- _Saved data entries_
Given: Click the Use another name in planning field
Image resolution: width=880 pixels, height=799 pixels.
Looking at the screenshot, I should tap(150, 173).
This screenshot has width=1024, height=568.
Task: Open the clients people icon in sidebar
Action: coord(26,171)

- _Work to complete_
Copy every record again, keeping each word unchanged.

- _Response to the exercise_
Given: Click the Use another name in planning field
Image resolution: width=880 pixels, height=799 pixels.
Looking at the screenshot, I should tap(150, 173).
This screenshot has width=1024, height=568.
Task: Open the clients people icon in sidebar
Action: coord(26,171)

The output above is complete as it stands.